STUDY QUESTIONS:
1 > Answer these questions from the passage on Avon:
(a) In what year did the company place electronic sales terminals in shopping malls, and in how many malls?
(b) In 1989, what did Avon become the first major U.S. cosmetics company to announce?
(c) What was the price range of the eight jewelry pieces?
2 > In the passage on Avon, rewrite the stretch from "Notably, Avon never" through "deepening corporate funk.", renaming "costume jewelry" as "fashion jewelry".

EXTRACT PROVIDED:
--- --- ---

Mitchell moved upstairs to the board of directors a few months before that first women’s Olympic marathon was run in Los Angeles, but his successors tried to hold the course he had set. In 1985, the company placed electronic sales terminals in 15 shopping malls around the country to reach working women who were no longer at home when the Avon lady called. Within a few years, though, it was apparent that such strategies were insufficient to stem the evolving tides. Door-to-door sales were becoming an anachronism. The healthcare line failed and was jettisoned. CEOs quickly came and went, and by 1988 Avon’s stock had tanked. Takeover rumors surfaced on a regular basis.
Notably, Avon never lessened it support of progressive programs and policies. In 1989, for instance, it became the first major U.S. cosmetics company to announce a permanent end to animal testing. In 1992, it activated the Worldwide Fund for Women’s Health. And the very next year, it created the Breast Cancer Awareness Crusade. The company tried a few product twists as well. They contracted with Elizabeth Taylor to design an exclusive line of costume jewelry. The eight pieces, which sold for $50 to $250, were either replicas of her own jewelry or inspired by her movie “Cleopatra.” However, they weren’t enough to pull Avon out of its deepening corporate funk.

--- --- ---

COLLECTED DATA:
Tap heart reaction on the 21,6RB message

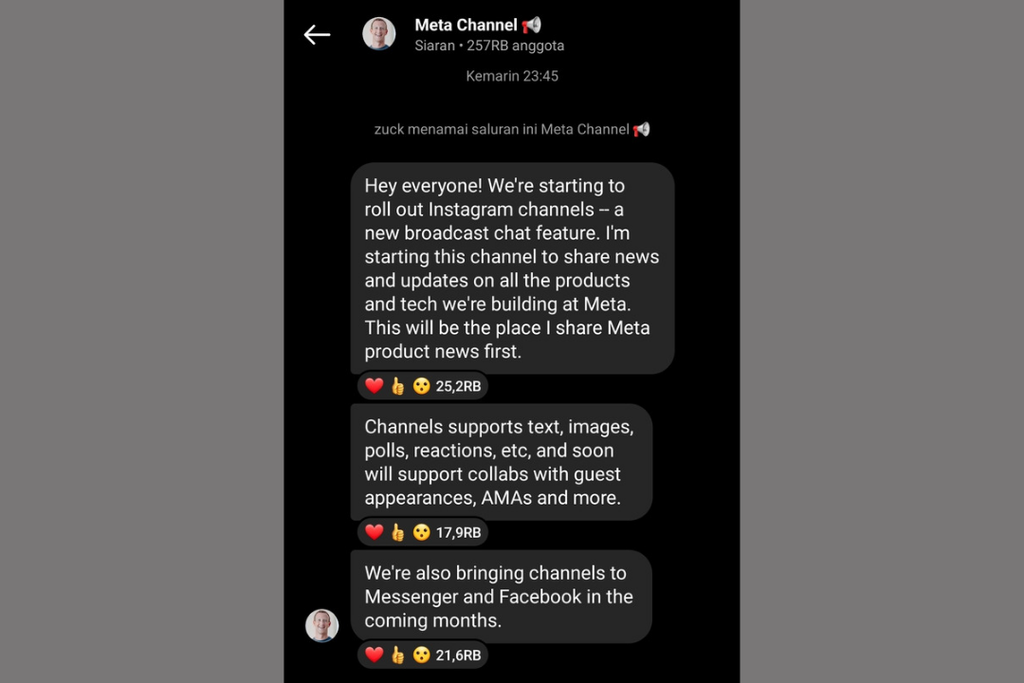(x=374, y=655)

--- --- ---

SET OF ANSWERS:
1 >
(a) In 1985, in 15 shopping malls.
(b) A permanent end to animal testing.
(c) $50 to $250.

2 >
Notably, Avon never lessened it support of progressive programs and policies. In 1989, for instance, it became the first major U.S. cosmetics company to announce a permanent end to animal testing. In 1992, it activated the Worldwide Fund for Women’s Health. And the very next year, it created the Breast Cancer Awareness Crusade. The company tried a few product twists as well. They contracted with Elizabeth Taylor to design an exclusive line of fashion jewelry. The eight pieces, which sold for $50 to $250, were either replicas of her own jewelry or inspired by her movie “Cleopatra.” However, they weren’t enough to pull Avon out of its deepening corporate funk.